<<<<
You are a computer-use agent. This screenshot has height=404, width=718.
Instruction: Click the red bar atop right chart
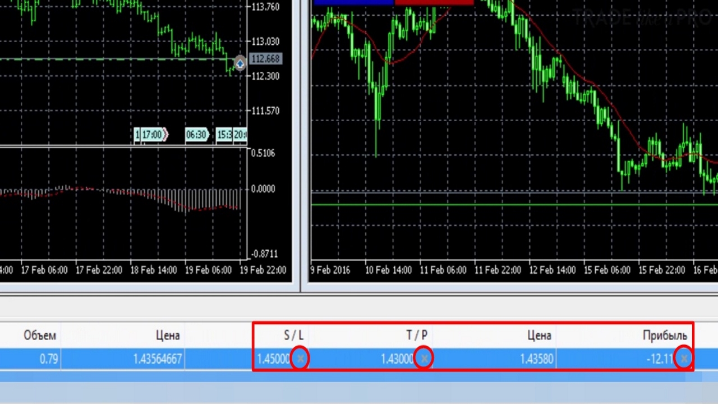(434, 3)
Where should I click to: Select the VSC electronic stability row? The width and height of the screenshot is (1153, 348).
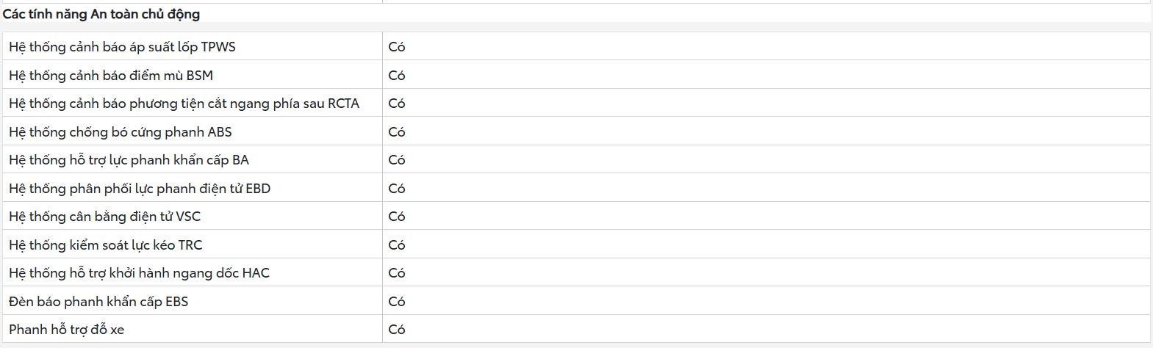click(576, 216)
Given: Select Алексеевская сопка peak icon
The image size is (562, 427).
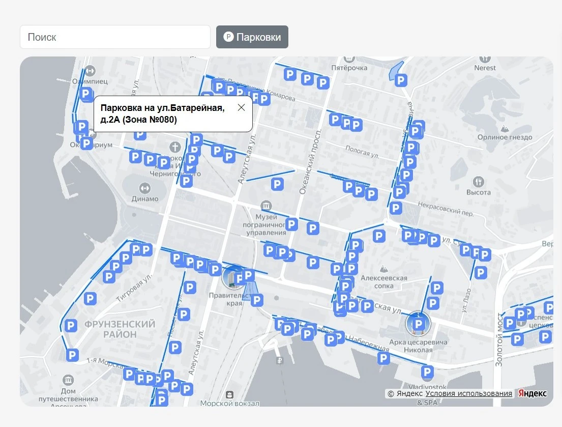Looking at the screenshot, I should point(384,268).
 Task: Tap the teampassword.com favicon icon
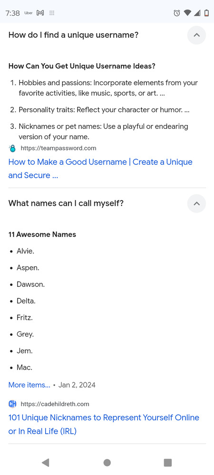(12, 148)
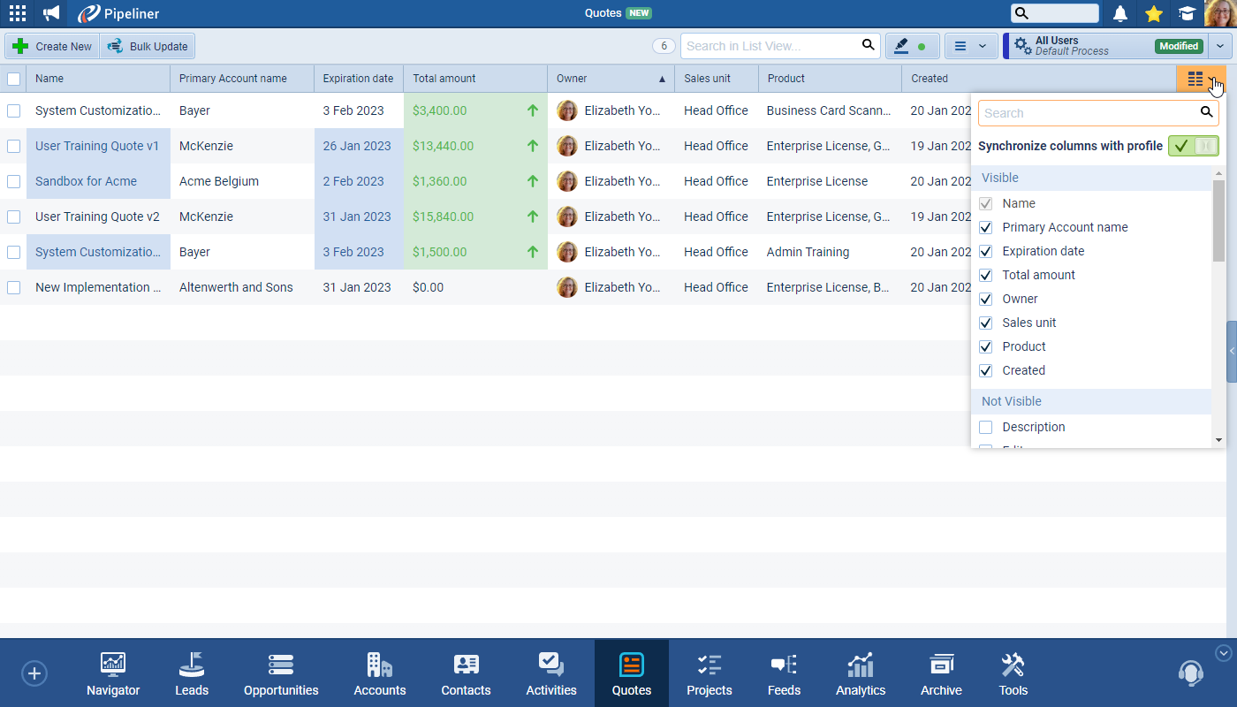Click the Create New button
The height and width of the screenshot is (707, 1237).
tap(52, 46)
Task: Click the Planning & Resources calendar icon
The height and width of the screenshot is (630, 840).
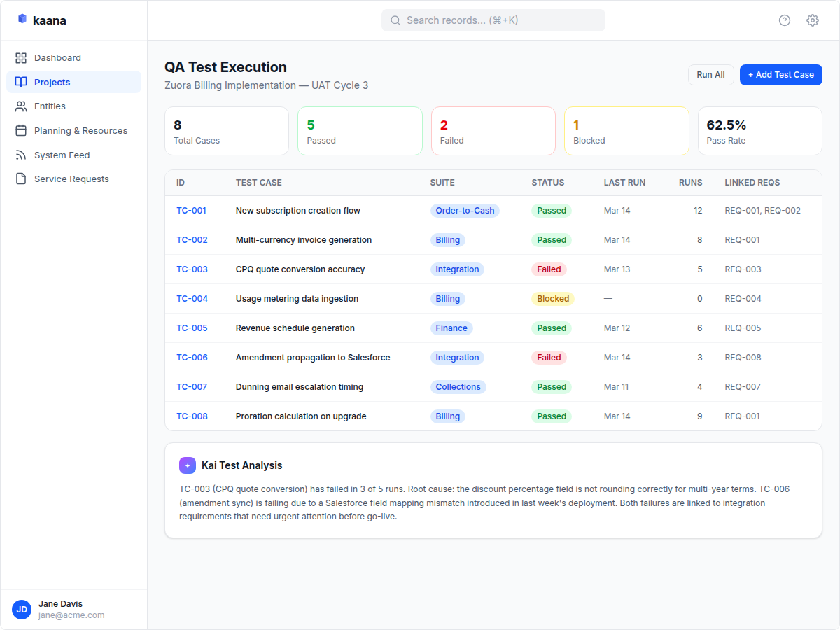Action: pyautogui.click(x=22, y=130)
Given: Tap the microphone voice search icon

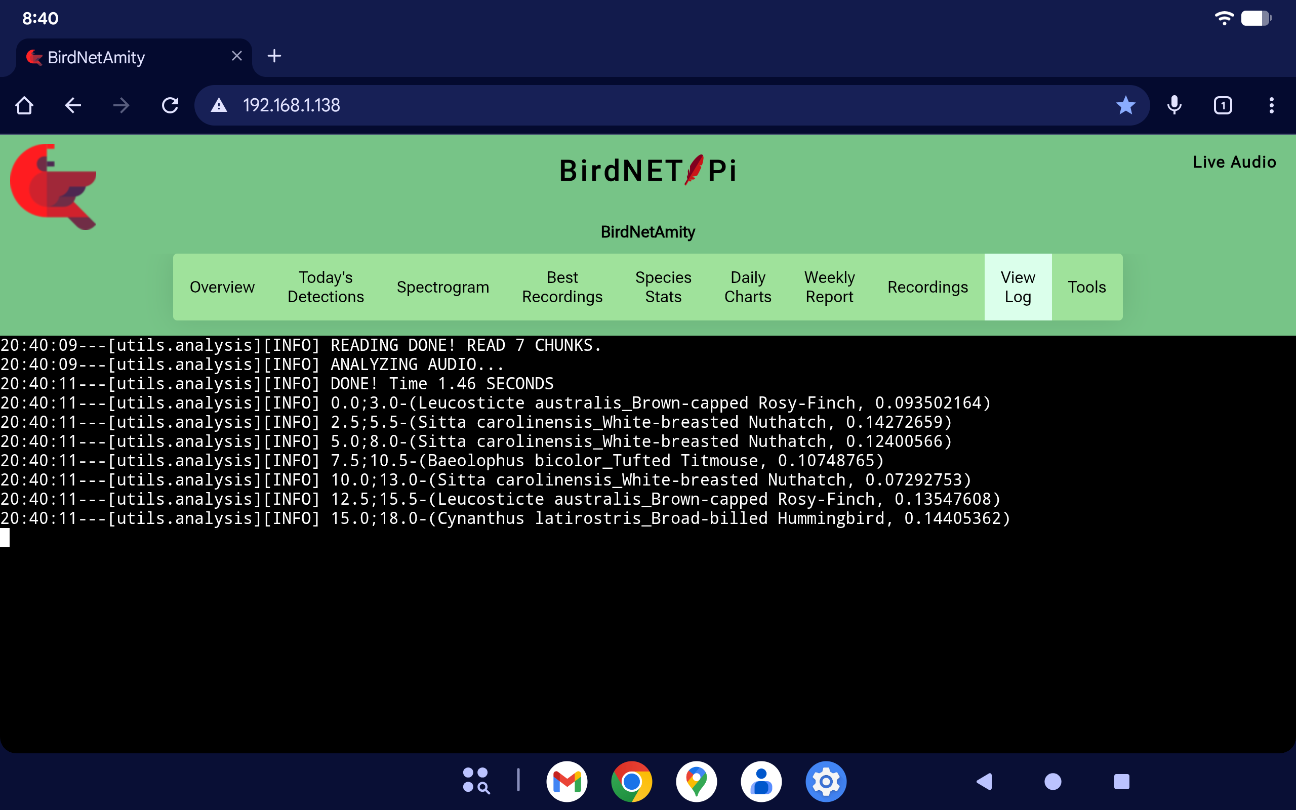Looking at the screenshot, I should (x=1174, y=105).
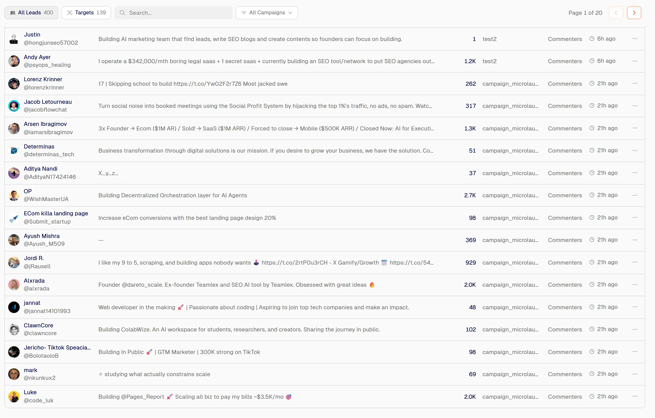Click into the Search field
655x418 pixels.
173,13
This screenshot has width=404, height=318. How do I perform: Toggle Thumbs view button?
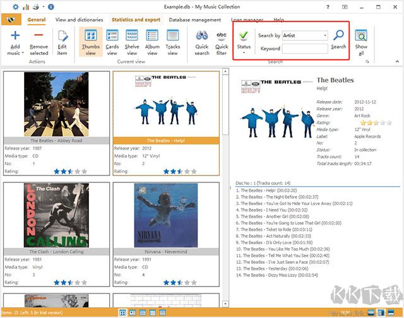[x=91, y=42]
>>>>
### [Work instructions]
Copy the rows from the line containing "Given: Tap the microphone voice search icon" through the end of the rows, keeping both ends, and leave the pictures out.

### [Task output]
Given: Tap the microphone voice search icon

Looking at the screenshot, I should (x=1174, y=105).
Click into the Search field
655x418 pixels.
173,13
This screenshot has width=404, height=318. How do I perform: Toggle Thumbs view button?
[x=91, y=42]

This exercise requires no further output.